En agosto se
juntan elementos que, maravillosamente combinados, dan lugar a escenas mágicas
como los rieles de plata de la superluna en el Mediterráneo. Yo fui
testigo de la escena en el profundo silencio de la noche. Creo que esperaba que
alguna embarcación cruzase las aguas tranquilas del Cantal, pero
sólo atisbé a vislumbrar el vuelo errabundo de algunas aves nocturnas. En
verdad, es divertido pillar in fraganti al búho en plena acción cinegética,
pero como tengo por costumbre pasar por la vida molestando lo justo, avancé a
hurtadillas por el campo dejando a solas a la rapaz con su víctima. Después de todo, dos son compañía y tres es un número tan molesto como Elisa Beni, y que el Padre, el hijo y el espíritu santo sepan perdonarme.
Cien mil estrellas brillaban en el cielo y el
aroma de la dama de noche y del jazmín alfombraron mi noche de dichosos recuerdos.

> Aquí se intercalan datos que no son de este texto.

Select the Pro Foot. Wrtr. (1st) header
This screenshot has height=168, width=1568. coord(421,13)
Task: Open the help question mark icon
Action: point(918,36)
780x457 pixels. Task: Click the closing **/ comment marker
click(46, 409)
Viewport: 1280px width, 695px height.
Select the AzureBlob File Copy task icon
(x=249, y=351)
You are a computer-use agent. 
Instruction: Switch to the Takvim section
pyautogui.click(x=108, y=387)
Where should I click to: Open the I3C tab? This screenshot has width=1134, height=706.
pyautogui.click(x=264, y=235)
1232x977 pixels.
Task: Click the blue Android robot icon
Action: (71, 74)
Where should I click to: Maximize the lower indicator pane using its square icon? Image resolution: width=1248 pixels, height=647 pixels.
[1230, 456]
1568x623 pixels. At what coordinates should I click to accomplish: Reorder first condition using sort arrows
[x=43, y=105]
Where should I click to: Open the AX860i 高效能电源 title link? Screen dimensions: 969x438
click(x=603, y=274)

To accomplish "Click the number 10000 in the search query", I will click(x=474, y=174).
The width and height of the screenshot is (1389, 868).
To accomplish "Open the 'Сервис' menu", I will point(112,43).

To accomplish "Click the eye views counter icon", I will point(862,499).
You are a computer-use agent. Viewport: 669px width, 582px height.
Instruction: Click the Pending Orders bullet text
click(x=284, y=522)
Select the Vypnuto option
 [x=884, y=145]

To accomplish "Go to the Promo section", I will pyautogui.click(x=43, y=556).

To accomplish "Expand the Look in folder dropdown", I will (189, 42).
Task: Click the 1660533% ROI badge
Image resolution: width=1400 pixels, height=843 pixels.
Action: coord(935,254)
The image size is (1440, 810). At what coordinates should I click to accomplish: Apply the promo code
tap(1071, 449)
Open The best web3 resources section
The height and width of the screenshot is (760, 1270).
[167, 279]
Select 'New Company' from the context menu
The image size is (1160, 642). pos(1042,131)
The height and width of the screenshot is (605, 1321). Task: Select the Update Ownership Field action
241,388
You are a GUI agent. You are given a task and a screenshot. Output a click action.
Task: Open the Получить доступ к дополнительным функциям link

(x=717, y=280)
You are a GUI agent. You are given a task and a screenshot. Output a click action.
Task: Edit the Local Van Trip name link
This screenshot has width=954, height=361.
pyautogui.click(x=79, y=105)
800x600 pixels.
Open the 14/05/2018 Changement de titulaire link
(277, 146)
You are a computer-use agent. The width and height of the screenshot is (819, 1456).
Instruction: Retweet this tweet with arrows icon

Ternura perfilada de dulces veranos en
la que abandonaba la seguridad de la casa familiar, llamada La Cabaña, iluminada
por la temblequeante luz de las velas, y me sumergía en las aguas oscuras de la
aventura.
Entonces, en la contemplación, la luna me dio las
claves del pretérito para soltar el lastre que me ha impedido volar alto en el
presente. La luna también me reveló los árcanos y me abandonó después en la
atalaya. Sentí, al recrearme en la escena, una paz infinita que todavía colma mi
espíritu. Fue un momento eureka en el que la brisa marina me acompañó en mi passeggiata sobre la hierba mojada. Noctiluca hizo su magia y las nubecitas de desparramaron en
bandas en el cielo infinito.
La última
luna de agosto dio paso al primer día del resto de mi vida. La superluna del
esturión marcó mi camino lento y pausado por el peligroso desfiladero de mi
existencia.
¡Al fin soy
uno que no está para nada, pero que sirve para casi todo lo malo!